§ TASK DETAILS: Repeat the first line of the listing and each line after it, exactly, through the line containing "关于企邦达 (514, 2377)".

§ GIVEN RECORDS:
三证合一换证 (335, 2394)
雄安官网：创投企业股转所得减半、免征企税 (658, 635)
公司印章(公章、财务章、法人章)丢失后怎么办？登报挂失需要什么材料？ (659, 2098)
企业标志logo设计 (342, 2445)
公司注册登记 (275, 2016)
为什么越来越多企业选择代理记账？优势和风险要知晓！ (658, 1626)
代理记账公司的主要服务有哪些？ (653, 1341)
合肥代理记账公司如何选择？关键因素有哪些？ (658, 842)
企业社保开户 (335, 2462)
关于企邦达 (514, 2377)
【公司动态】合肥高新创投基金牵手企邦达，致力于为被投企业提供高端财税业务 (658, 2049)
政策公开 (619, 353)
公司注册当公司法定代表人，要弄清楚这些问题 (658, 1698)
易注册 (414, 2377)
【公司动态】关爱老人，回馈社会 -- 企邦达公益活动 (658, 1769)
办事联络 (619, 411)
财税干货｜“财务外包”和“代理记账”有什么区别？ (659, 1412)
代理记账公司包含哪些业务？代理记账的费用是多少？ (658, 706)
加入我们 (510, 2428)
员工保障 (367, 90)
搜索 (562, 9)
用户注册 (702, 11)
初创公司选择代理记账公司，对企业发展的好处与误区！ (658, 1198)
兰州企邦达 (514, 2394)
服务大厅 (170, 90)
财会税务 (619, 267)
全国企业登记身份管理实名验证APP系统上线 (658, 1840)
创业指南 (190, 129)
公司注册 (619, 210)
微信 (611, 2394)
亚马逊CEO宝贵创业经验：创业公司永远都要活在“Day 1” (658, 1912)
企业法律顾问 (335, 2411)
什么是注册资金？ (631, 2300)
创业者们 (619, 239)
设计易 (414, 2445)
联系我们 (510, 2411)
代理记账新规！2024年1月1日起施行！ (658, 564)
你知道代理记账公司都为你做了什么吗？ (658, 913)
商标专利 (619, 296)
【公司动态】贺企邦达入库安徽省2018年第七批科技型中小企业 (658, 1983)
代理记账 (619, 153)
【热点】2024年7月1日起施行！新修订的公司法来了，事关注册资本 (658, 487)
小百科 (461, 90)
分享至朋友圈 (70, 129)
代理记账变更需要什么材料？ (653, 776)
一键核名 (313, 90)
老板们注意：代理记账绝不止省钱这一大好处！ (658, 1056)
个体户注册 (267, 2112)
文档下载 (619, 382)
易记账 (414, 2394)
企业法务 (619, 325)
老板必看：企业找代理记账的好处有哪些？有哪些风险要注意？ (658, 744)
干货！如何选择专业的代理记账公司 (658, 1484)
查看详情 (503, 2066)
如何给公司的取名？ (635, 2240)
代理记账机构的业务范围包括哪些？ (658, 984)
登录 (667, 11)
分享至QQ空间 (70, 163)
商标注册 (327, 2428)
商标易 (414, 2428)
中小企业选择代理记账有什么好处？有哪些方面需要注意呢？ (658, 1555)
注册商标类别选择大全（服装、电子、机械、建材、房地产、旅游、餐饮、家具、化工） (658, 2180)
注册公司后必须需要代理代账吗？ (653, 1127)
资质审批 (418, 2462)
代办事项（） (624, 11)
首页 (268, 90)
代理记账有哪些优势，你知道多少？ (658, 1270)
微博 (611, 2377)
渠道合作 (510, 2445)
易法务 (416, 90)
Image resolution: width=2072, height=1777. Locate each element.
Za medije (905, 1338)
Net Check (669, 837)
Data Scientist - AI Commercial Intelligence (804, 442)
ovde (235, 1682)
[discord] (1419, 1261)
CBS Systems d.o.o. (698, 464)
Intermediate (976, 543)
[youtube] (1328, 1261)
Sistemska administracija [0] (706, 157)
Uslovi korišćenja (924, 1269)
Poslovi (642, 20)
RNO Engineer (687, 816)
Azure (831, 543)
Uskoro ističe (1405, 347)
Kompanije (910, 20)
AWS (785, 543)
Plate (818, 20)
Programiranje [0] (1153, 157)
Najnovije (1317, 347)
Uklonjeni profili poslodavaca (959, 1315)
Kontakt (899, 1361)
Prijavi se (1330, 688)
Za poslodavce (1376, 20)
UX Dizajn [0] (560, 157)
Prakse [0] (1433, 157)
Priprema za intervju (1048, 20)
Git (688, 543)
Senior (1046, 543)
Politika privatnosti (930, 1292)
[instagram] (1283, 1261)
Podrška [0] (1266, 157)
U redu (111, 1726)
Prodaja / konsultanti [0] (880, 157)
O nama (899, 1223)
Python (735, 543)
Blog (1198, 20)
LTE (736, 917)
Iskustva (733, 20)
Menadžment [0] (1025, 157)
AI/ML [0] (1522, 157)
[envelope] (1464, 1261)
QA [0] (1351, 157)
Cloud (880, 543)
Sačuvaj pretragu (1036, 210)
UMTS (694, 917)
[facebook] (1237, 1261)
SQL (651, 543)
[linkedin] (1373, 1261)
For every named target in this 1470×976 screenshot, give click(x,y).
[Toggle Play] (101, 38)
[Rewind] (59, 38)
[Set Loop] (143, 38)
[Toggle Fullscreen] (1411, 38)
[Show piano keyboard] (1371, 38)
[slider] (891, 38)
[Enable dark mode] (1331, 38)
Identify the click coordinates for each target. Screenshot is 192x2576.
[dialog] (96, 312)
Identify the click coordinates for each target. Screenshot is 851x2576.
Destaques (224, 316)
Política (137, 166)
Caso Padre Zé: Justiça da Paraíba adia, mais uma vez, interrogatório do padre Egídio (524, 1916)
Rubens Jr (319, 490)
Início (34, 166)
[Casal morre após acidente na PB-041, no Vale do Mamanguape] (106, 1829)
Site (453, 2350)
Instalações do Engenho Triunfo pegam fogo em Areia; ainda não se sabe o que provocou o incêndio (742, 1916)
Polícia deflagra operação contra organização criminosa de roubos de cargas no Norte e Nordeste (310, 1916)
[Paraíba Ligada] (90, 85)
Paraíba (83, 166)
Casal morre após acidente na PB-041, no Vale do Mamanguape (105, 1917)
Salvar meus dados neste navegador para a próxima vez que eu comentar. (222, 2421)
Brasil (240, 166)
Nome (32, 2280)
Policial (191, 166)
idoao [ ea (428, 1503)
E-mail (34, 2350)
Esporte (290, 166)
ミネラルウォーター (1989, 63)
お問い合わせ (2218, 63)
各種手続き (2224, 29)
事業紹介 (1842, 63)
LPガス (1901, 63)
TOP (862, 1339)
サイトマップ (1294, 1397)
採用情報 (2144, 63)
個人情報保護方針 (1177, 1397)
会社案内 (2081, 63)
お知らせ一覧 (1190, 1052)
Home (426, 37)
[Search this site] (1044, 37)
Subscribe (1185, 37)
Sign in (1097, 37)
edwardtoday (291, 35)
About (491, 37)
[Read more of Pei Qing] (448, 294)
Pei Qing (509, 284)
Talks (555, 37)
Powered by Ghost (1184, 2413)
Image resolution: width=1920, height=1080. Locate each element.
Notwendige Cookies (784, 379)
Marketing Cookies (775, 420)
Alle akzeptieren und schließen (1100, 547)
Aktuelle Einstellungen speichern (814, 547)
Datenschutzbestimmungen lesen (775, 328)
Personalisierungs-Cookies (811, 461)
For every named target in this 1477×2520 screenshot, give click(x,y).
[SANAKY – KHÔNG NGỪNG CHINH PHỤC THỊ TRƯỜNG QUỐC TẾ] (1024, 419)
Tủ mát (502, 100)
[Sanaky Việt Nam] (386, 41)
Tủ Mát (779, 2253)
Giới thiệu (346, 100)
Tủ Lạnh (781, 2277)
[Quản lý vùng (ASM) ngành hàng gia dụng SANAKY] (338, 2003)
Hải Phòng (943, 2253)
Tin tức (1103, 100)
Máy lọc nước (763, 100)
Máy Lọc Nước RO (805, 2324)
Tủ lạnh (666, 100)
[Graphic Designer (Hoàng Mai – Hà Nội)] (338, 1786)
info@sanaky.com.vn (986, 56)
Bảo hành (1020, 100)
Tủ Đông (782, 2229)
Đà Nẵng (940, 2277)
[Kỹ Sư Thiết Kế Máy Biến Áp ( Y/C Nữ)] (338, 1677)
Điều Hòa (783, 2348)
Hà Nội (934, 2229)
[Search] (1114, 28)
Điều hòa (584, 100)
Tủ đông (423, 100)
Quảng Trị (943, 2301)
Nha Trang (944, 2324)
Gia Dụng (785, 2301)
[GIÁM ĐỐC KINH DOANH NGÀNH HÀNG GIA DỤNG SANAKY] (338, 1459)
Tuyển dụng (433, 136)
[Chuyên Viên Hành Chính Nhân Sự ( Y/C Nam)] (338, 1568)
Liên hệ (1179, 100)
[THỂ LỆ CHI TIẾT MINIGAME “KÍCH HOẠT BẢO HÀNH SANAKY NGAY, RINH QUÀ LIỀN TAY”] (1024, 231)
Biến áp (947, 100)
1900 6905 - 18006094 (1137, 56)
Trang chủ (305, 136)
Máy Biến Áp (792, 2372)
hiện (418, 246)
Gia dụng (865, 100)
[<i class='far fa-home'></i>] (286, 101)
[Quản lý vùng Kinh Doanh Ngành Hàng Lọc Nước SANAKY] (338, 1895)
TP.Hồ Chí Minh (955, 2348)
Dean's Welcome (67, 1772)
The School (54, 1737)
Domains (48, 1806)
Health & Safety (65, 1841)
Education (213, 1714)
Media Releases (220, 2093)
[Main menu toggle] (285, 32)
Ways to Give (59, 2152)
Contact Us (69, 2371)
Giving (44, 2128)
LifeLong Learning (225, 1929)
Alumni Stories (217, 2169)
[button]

§ TASK SOLUTION:
三证合一换证 (335, 2394)
雄安官网：创投企业股转所得减半、免征企税 (658, 635)
公司印章(公章、财务章、法人章)丢失后怎么办？登报挂失需要什么材料？ (659, 2098)
企业标志logo设计 (342, 2445)
公司注册登记 (275, 2016)
为什么越来越多企业选择代理记账？优势和风险要知晓！ (658, 1626)
代理记账公司的主要服务有哪些？ (653, 1341)
合肥代理记账公司如何选择？关键因素有哪些？ (658, 842)
企业社保开户 (335, 2462)
关于企邦达 (514, 2377)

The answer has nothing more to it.